La voix calme, le verbe concis, Simon Ntah, l’un des six associés de l’étude Ochsner, sort les griffes en audience. Ses remarques acerbes adressées aux deux experts psychiatres français les ont fait trébucher. Estime-t-il avoir une part de responsabilité dans l’ajournement surprise du procès décidé par le tribunal? «Je ne pensais pas que les juges allaient faire sauter cette expertise, mais c’est la solution la plus logique s’ils veulent pouvoir se poser la question de l’internement à vie.» Une réponse habile pour ce brillant pénaliste, spécialiste du contentieux et de la criminalité économique, qui peut défendre aussi bien un gestionnaire de fortune accusé de fraude qu’un tueur à la casserole.

A l’âge de 24 ans, il est sorti premier du Concours Michel Nançoz, comme du Concours international d’éloquence Paris-Montréal. Plus jeune, celui qui s’imaginait chirurgien, sa maturité scientifique en poche, s’est très vite intéressé à l’injustice, réalisant un travail de matu sur les droits civiques aux Etats-Unis et en Afrique du Sud. Nelson Mandela, Martin Luther King, Malcom X l’ont guidé. La citation de ce dernier l’inspire toujours: «L’éducation est un passeport pour l’avenir, car demain appartient à ceux qui s’y sont préparés aujourd’hui.»
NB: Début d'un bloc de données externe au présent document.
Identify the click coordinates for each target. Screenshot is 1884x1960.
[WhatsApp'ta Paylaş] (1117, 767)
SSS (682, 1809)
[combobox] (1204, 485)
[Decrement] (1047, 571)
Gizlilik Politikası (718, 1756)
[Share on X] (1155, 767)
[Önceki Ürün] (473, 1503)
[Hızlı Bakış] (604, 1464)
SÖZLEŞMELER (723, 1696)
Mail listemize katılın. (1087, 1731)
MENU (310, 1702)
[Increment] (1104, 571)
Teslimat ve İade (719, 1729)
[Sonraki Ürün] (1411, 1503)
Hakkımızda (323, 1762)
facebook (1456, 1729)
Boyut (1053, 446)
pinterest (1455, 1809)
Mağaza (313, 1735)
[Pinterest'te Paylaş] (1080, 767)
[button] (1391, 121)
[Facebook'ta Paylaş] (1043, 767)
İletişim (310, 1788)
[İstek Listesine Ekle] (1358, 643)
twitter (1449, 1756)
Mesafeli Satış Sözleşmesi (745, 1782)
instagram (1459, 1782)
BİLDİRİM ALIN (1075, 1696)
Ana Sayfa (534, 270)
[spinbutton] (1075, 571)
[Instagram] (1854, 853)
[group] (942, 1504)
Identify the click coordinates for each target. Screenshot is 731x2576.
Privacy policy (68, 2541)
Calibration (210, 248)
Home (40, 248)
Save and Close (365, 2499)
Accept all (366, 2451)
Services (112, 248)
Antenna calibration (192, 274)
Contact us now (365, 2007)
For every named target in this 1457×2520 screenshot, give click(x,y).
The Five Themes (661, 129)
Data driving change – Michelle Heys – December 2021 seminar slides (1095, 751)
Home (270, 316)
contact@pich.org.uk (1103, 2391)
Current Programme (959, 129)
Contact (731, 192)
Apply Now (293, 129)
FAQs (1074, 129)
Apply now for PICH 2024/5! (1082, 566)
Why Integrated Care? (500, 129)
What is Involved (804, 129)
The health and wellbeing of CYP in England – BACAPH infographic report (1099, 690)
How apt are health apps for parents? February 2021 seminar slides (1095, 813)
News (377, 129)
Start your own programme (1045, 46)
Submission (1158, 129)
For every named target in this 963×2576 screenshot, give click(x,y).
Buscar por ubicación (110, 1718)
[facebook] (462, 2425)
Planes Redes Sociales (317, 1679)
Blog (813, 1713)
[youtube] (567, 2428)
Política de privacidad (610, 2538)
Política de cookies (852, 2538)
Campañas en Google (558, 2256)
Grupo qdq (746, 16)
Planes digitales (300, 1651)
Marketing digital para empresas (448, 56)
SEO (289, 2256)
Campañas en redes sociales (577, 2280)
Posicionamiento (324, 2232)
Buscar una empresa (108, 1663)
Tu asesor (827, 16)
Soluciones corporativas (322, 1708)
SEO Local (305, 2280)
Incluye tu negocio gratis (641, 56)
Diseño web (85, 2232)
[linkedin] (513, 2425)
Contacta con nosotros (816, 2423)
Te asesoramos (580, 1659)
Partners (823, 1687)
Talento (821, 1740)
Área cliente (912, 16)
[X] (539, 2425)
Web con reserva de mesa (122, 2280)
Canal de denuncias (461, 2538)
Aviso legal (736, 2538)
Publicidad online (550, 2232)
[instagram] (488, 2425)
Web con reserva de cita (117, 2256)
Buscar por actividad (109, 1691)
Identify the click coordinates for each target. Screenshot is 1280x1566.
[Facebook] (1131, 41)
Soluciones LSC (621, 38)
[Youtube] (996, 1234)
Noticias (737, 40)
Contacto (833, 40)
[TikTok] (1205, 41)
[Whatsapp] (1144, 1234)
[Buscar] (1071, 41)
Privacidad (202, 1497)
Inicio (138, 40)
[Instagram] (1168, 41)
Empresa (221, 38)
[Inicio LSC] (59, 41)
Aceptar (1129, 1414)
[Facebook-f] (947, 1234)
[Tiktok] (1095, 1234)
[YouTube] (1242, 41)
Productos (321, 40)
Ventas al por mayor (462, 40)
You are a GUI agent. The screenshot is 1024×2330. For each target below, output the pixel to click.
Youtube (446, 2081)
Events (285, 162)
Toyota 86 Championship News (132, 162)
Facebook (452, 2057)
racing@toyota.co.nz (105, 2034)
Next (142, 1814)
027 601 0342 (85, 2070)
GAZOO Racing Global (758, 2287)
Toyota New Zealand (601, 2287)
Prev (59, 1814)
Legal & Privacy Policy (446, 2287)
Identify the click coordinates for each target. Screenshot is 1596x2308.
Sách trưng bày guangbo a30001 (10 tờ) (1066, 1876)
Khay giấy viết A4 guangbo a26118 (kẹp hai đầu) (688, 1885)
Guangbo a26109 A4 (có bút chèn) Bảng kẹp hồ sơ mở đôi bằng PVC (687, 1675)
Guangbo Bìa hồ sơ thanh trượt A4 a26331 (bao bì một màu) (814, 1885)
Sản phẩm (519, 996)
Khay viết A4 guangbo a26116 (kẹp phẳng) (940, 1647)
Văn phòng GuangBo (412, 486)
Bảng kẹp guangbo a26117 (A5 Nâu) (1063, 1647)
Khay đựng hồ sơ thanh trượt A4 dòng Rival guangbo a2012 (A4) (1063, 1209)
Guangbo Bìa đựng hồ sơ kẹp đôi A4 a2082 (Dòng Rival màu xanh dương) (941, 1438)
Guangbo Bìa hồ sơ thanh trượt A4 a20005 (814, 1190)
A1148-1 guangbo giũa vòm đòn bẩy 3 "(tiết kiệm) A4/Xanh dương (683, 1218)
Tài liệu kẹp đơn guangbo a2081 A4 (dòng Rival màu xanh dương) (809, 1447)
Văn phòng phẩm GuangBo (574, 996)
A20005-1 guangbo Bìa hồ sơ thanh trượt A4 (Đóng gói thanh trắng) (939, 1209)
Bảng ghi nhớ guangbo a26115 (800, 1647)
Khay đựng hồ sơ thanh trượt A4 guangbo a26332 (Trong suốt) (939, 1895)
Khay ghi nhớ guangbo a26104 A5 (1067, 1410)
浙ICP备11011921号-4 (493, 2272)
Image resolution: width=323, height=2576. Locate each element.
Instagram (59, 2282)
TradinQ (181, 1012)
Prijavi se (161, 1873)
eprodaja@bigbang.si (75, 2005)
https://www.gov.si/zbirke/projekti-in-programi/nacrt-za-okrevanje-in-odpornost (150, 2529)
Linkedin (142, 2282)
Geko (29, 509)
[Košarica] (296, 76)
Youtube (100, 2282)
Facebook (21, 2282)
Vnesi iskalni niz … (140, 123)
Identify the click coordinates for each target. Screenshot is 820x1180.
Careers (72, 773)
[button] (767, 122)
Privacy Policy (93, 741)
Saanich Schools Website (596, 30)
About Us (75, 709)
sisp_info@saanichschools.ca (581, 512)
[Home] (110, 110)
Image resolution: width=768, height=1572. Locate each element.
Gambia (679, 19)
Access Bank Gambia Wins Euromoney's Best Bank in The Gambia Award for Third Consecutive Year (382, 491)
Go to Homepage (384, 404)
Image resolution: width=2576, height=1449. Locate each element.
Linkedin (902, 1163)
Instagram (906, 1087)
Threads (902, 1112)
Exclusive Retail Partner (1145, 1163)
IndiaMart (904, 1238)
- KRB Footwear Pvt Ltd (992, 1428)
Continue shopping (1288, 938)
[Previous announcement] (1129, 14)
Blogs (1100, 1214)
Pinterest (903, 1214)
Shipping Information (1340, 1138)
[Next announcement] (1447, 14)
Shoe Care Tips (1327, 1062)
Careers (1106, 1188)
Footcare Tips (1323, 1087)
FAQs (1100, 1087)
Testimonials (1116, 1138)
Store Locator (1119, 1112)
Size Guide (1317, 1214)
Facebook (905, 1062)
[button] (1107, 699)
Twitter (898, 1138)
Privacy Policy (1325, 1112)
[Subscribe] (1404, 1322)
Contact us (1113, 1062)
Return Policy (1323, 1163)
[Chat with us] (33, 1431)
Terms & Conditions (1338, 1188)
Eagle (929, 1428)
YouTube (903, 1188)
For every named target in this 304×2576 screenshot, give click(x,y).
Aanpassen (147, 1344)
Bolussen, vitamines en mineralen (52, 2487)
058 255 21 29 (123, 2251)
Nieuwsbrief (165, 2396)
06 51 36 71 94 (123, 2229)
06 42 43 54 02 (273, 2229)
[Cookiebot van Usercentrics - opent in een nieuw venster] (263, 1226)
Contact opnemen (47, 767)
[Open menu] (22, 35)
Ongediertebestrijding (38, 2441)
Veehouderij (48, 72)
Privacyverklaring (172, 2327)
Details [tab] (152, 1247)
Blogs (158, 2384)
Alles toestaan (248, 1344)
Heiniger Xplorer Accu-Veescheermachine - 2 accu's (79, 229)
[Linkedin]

«L’échec n’était pas une option»

La recherche de l’excellence est ancrée chez Simon Ntah depuis l’enfance, que l’on devine peu insouciante. Son père camerounais a bénéficié des premières bourses d’Etat pour étudier le droit dans les années 60 en France, «à une époque où l’on injuriait les Africains dans la rue». C’est à Genève qu’il a rencontré sa future épouse, une secrétaire d’origine suisse alémanique, avec qui il a eu un fils unique. Mais voilà, la famille est longtemps restée écartelée. Redevable à son pays, il a dû rentrer au Cameroun, où il a occupé un poste de directeur auprès du Ministère de l’information et de la culture. «Jusqu’à l’âge de 12 ans, je n’ai vu mon père que pendant les vacances. Puis il a choisi de démissionner pour nous rejoindre en Suisse. Il souhaitait que je devienne avocat ou médecin», résume Simon Ntah. Sacrée pression pour un enfant. «L’échec n’était pas une option», glisse-t-il sans rien livrer de ses émotions.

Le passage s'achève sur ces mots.